Dubrovnik Croatia Old City

You’ll be thankful for the towering city walls letting you know that, while you’re not so certain where exactly the “You Are Here” circle might be placed on your map, you’re still well inside of Old Town, and once you find a church or a bell tower you will be on your way.

Dubrovnik Croatia

You can get comfortably lost here, as you search for a wifi hotspot or an air-conditioned bar. Instead you’ll find yourself in someone else’s garden patio or tucked away on a basketball court overlooking the rocky beach. There’s no need to worry—the ocean’s salty breezes will be there to reassure you that this city has withstood much more than teeming crowds of tourists and hungry merchants pushing their wares. The friendly faces and upward-looking awe of everyone around you remind us visitors that it’s not all buying, selling, photographing, or hunting for the right glass-bottom boat to take you to the next offshore island.

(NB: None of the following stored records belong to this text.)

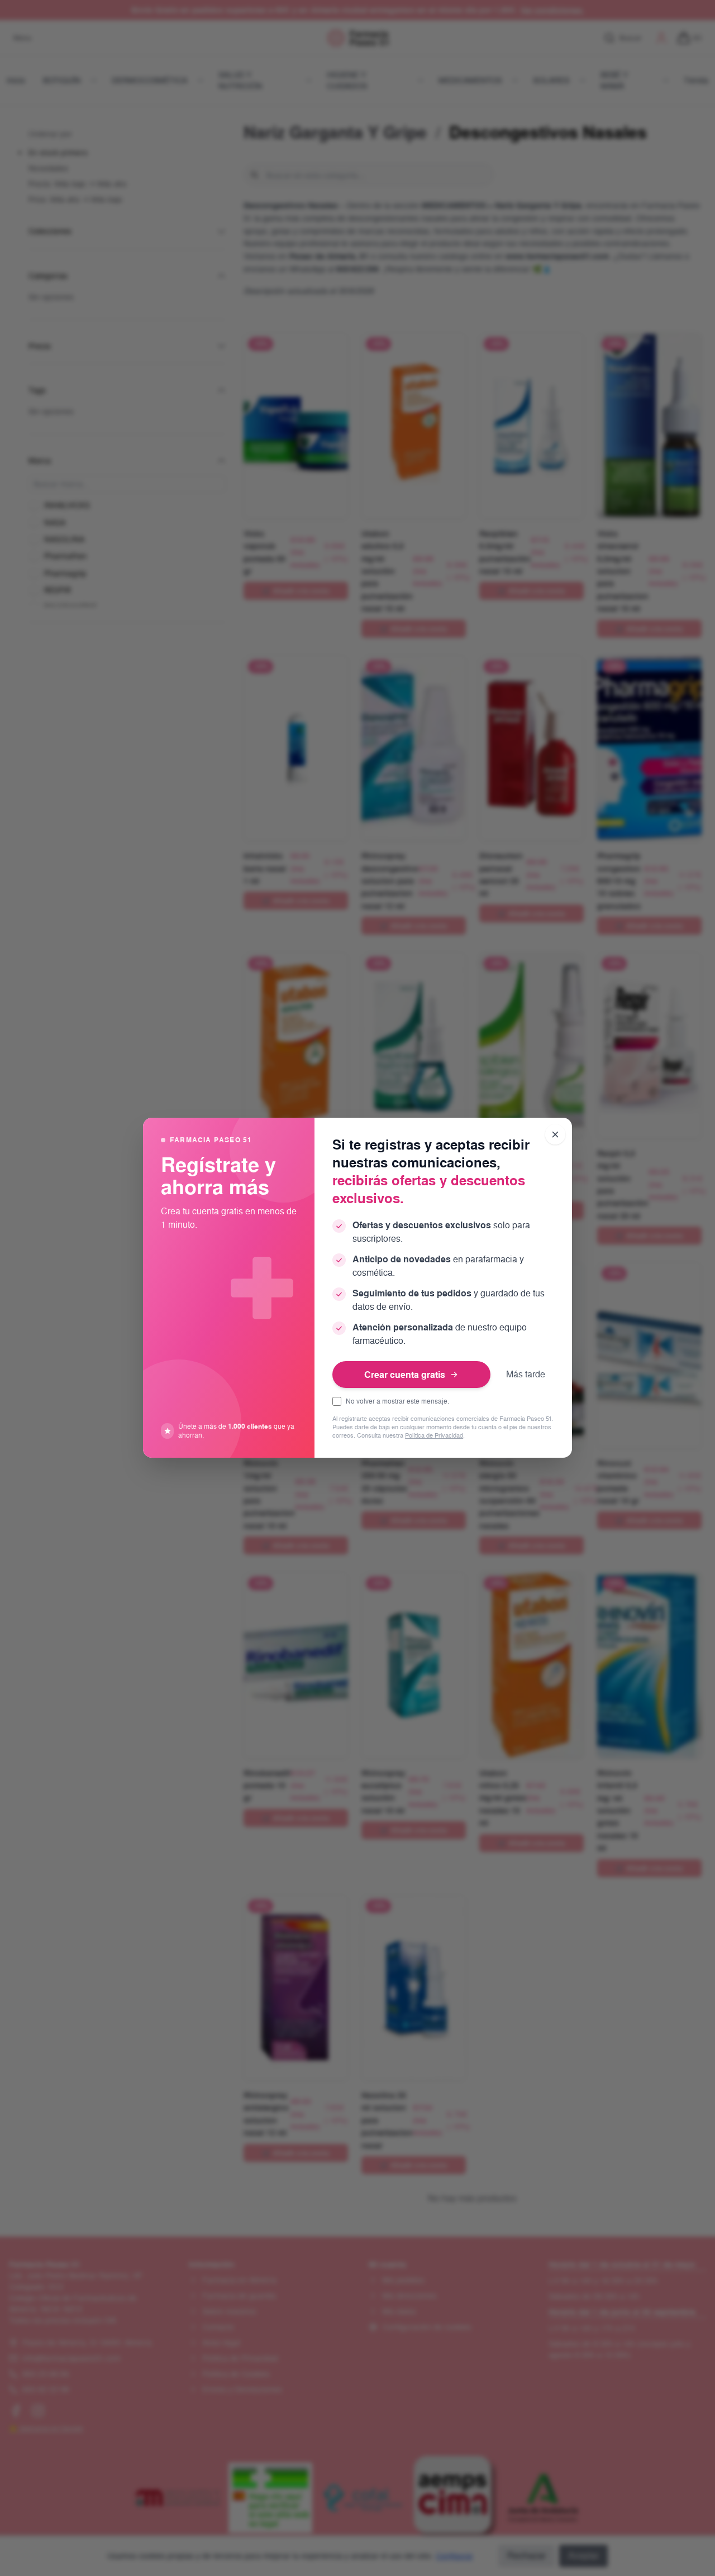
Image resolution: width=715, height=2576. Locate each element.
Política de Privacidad (434, 1436)
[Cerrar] (555, 1134)
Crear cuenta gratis (404, 1374)
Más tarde (525, 1374)
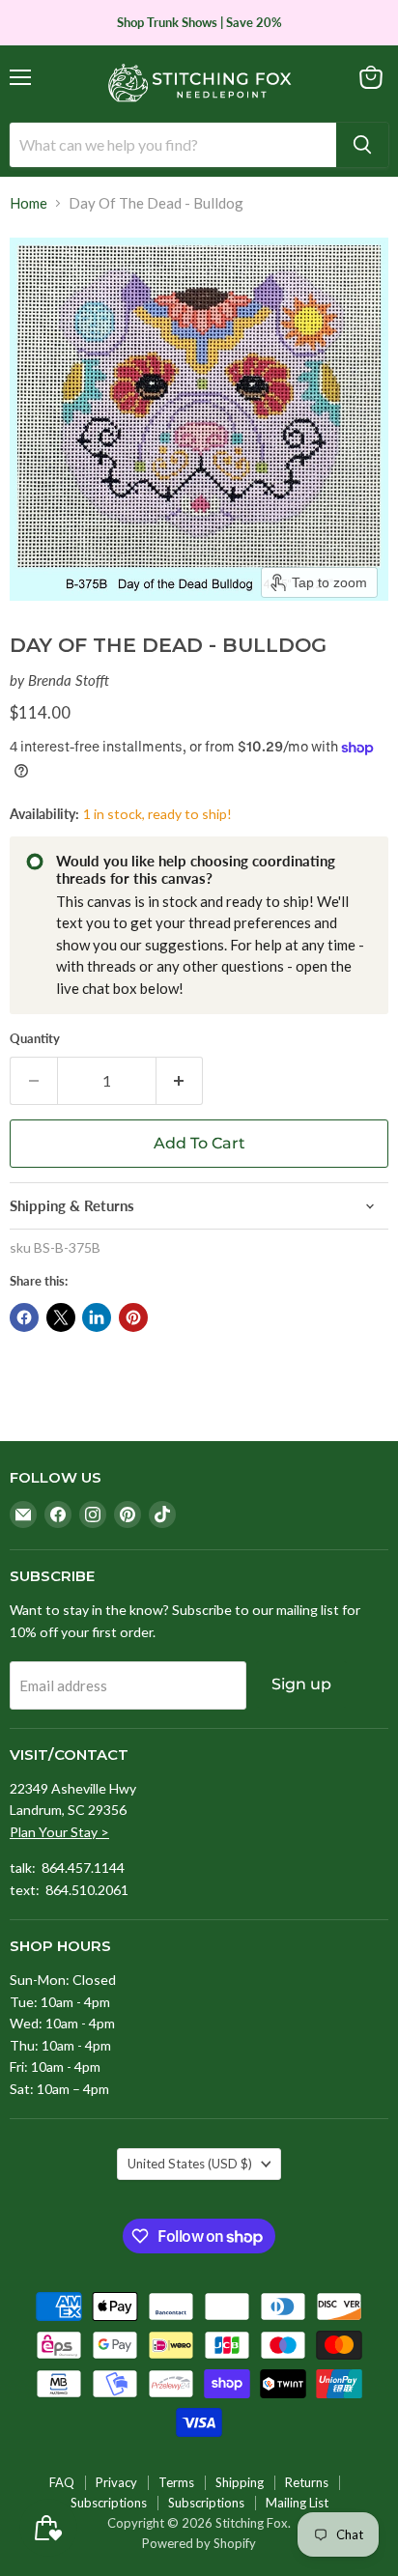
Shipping (239, 2482)
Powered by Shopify (199, 2543)
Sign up (301, 1684)
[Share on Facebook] (24, 1317)
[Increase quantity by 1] (180, 1081)
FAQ (61, 2482)
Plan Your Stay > (59, 1832)
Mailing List (297, 2502)
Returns (306, 2482)
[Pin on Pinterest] (133, 1317)
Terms (176, 2482)
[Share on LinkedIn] (96, 1317)
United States (190, 2163)
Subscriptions (109, 2502)
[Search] (362, 145)
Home (28, 203)
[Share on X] (60, 1317)
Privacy (116, 2482)
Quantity (35, 1039)
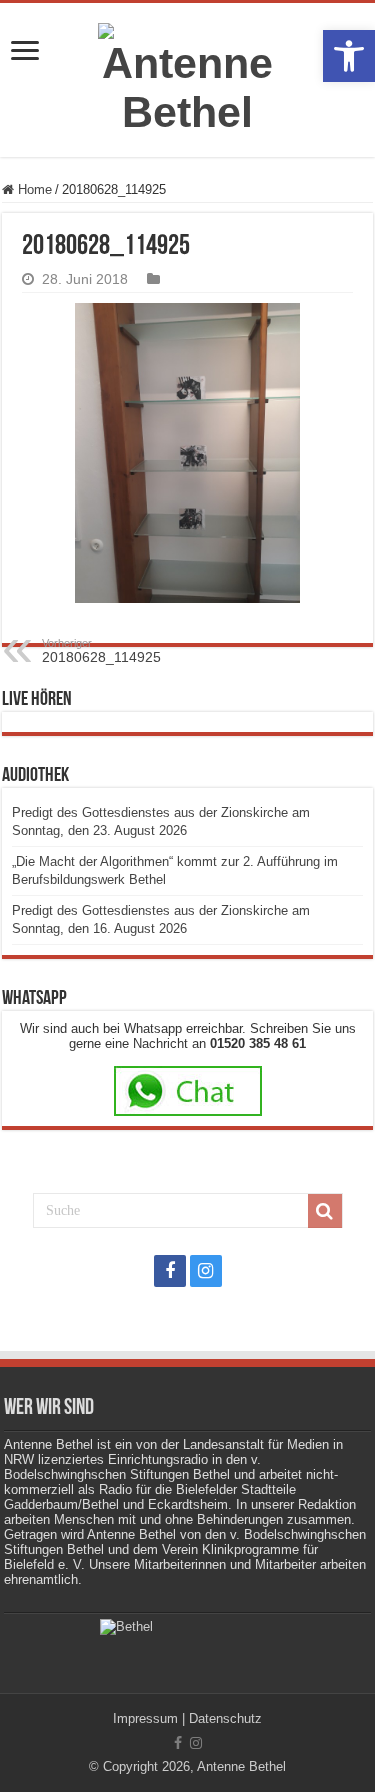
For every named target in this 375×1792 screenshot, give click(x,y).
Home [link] (33, 189)
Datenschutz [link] (225, 1718)
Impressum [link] (145, 1718)
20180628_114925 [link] (101, 651)
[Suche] (325, 1211)
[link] (349, 56)
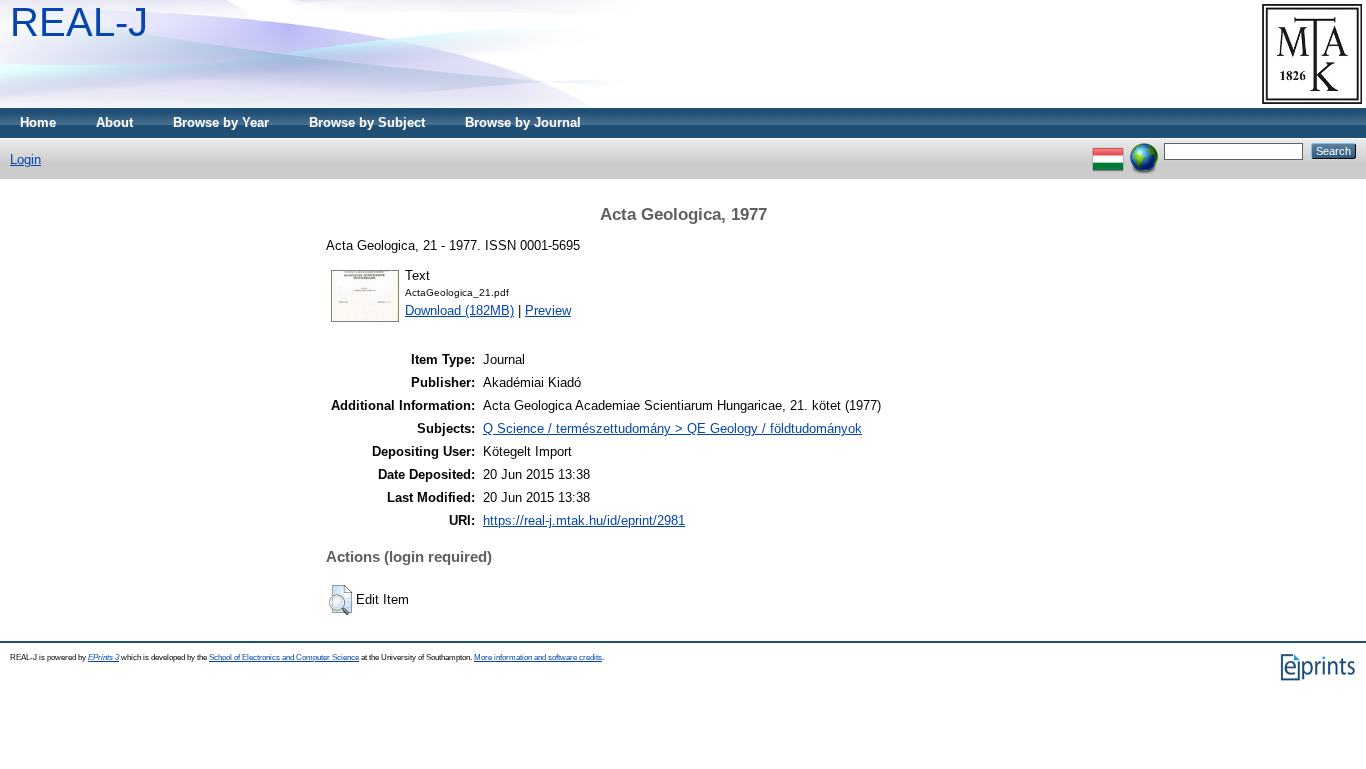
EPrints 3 (103, 657)
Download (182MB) (459, 310)
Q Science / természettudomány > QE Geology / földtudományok (672, 428)
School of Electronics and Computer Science (284, 657)
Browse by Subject (367, 122)
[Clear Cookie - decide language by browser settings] (1144, 150)
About (114, 122)
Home (38, 122)
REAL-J (79, 22)
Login (25, 159)
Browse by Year (221, 122)
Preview (548, 310)
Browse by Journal (523, 122)
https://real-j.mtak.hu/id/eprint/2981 (584, 520)
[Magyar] (1108, 150)
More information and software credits (538, 657)
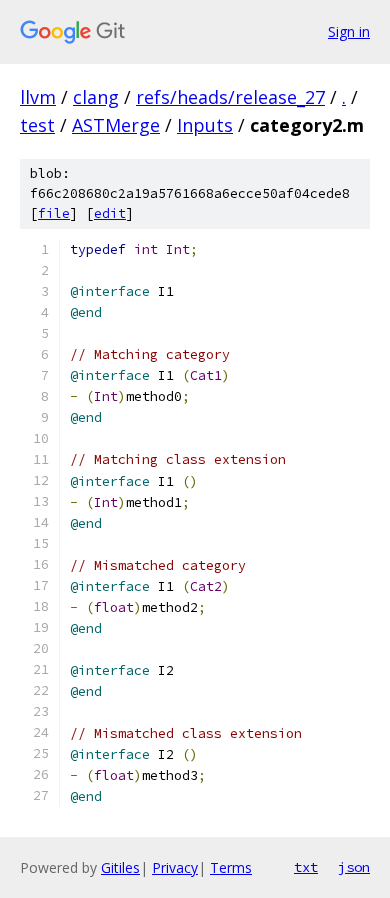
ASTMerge (116, 125)
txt (306, 867)
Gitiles (120, 867)
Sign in (349, 31)
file (54, 213)
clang (96, 97)
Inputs (205, 125)
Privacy (175, 867)
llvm (38, 97)
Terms (231, 867)
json (354, 867)
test (37, 125)
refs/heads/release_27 (230, 97)
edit (110, 213)
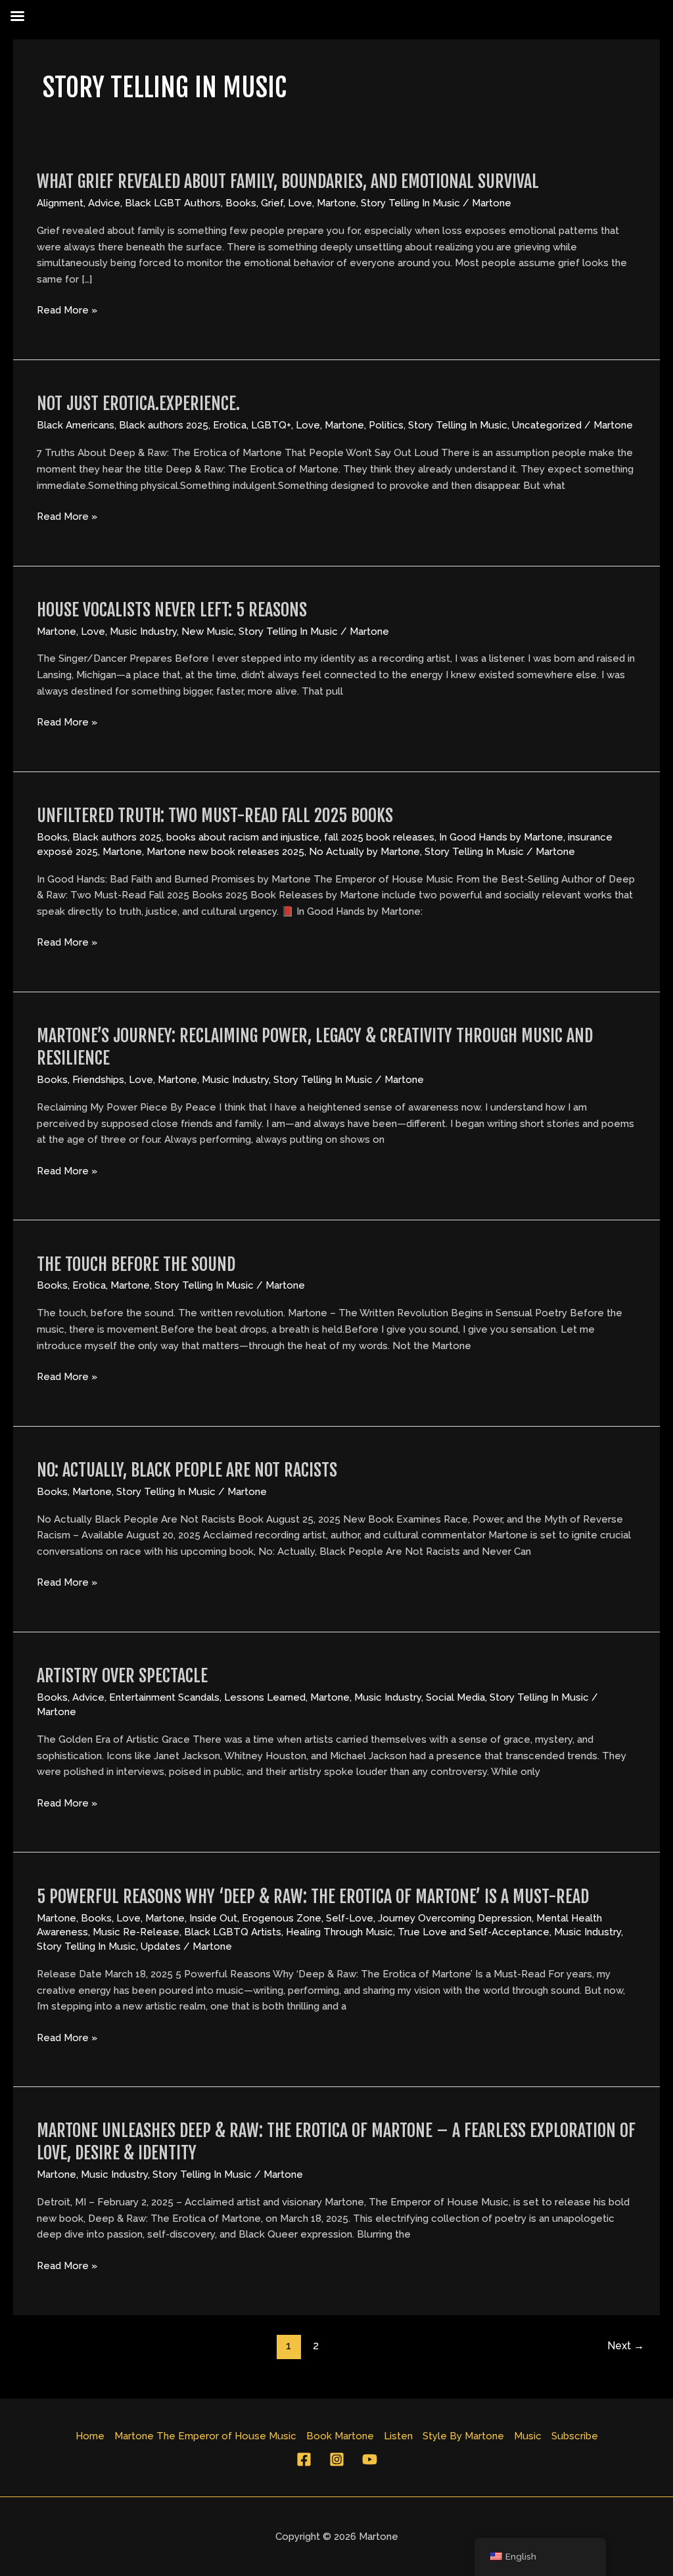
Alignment (60, 203)
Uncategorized (547, 425)
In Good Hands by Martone (501, 837)
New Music (207, 631)
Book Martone (340, 2436)
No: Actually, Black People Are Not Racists (187, 1470)
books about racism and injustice (242, 837)
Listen (398, 2436)
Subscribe (574, 2436)
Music (528, 2436)
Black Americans (75, 425)
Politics (386, 425)
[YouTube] (369, 2459)
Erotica (229, 425)
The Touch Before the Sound (136, 1264)
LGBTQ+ (271, 425)
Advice (104, 203)
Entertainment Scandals (164, 1697)
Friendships (98, 1080)
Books (240, 203)
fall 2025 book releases (379, 837)
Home (90, 2436)
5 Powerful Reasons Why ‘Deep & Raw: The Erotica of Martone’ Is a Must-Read (313, 1896)
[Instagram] (336, 2459)
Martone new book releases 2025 (225, 852)
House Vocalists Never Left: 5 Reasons (172, 609)
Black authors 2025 (163, 425)
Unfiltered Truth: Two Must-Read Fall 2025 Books (215, 815)
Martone (336, 203)
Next (625, 2345)
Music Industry (143, 631)
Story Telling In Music (410, 203)
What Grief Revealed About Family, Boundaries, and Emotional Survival (288, 181)
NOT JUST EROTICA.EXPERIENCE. (138, 403)
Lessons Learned (265, 1697)
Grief (272, 203)
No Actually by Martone (364, 852)
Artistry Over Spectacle (122, 1675)
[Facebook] (304, 2459)
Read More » (67, 309)
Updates (161, 1946)
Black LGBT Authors (173, 203)
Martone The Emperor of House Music (205, 2436)
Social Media (455, 1697)
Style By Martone (463, 2436)
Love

Dubrovnik Croatia Old City

It’s Dubrovnik’s subtle charm—the ladders on the sides of shoreline rocks, perfectly placed for an impromptu swim; the climbing staircases and dead-end paths that lead to abandoned archways or hidden coves, seemingly designed for lovers sneaking away from the watchful eyes of passersby; the sneaky cats that sulk in shade and graze the smaller side streets—that we’ve really come to see.

Dubrovnik Croatia Old City

And in every darkened corner or concealed space, you’ll find that there’s an extra place for you in the Old Town’s extensive history of protection. Centuries have passed, and this ornate fortress is still here to offer you respite from whatever present invaders you might find sailing up to your shores.